Others contend that the one personally responsible for the image of the Calf was Micha, who took a plate with the Ineffable Name of God etched on it along with the plate used by Moshe to raise the bones of Yosef from the riverbed of the Nile and cast it into the forge of molten gold, causing the Calf to rise up. Micha was one of the babies that the Egyptians took in lieu of finished bricks when the Jewish slaves failed to meet their quota. These babies were shoved into the unfinished holes in the wall as punishment for the Jews' underperformance. When Moshe confronted HaShem with a grievance concerning these babies, He replied that these babies would ultimately be completely evil if they were allowed to live and that this fate served them better. Moshe was allowed to challenge this, at his own risk; he rescued one child, and that child grew up to be Micha (Rashi, Sanhedrin 101b).

Either way, it seems like the "blame" for the sin of the Golden Calf can be traced back to actions that Moshe took. Not only that, but we know that Moshe committed a grievous sin by breaking the Tablets that were etched by the finger of God; who told him to drop them? And yet, not only do we see that Moshe is not punished, ultimately he is rewarded (when Moshe has to carve a new pair of Tablets, God makes a miracle that sapphire is found beneath Moshe's tent. He is instructed to make new Tablets, and whatever is left from the raw material he is allowed to keep, making him a very wealthy man)! What is happening?

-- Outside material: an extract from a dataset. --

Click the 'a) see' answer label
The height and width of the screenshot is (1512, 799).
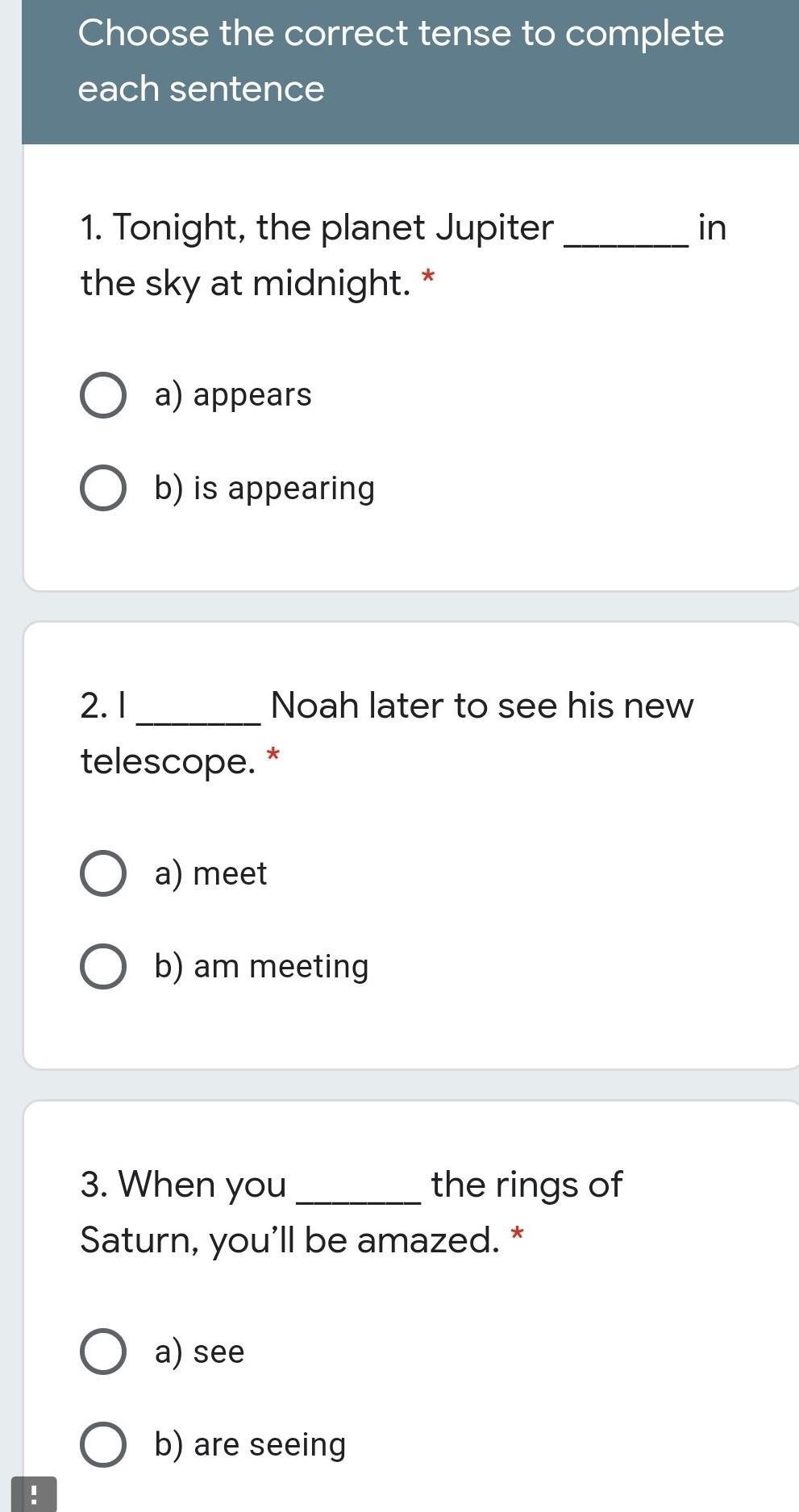pyautogui.click(x=199, y=1352)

The Seforim haKedoshim (the "holy books", a reference to those books that reveal the hidden elements of the Torah) put this parsha in wonderful perspective.

Moshe Rabbeinu was the ultimate leader, the "faithful shepherd" who was willing to risk all for his flock. At the first mention of the turmoil happening below, he immediately positioned himself "between" God and the Jews, advocating on their behalf and using all of his abilities to "placate" God's holy Wrath. He used logic, pathos, and even self-sacrifice by demanding that his name be expunged from the Torah in the event that God exacts punishment on His people.

But the ultimate act was when he descended from on high and broke the Tablets. When he did that, he placed himself among the "sinners" of Israel, showing HaShem that He would have to take retribution from him along with everyone else. He displayed his unyielding commitment to his people, unflinching in the face of Divine punishment, because that is what real leaders do. Through even the most trying of times, they lead their people and guide them, chastising them when needed, and defending them from anyone.

Moshe's willingness to protect his people even at their lowest state, because of their lowly state, reaffirmed his worthiness to be their leader, and HaShem rewarded him as such.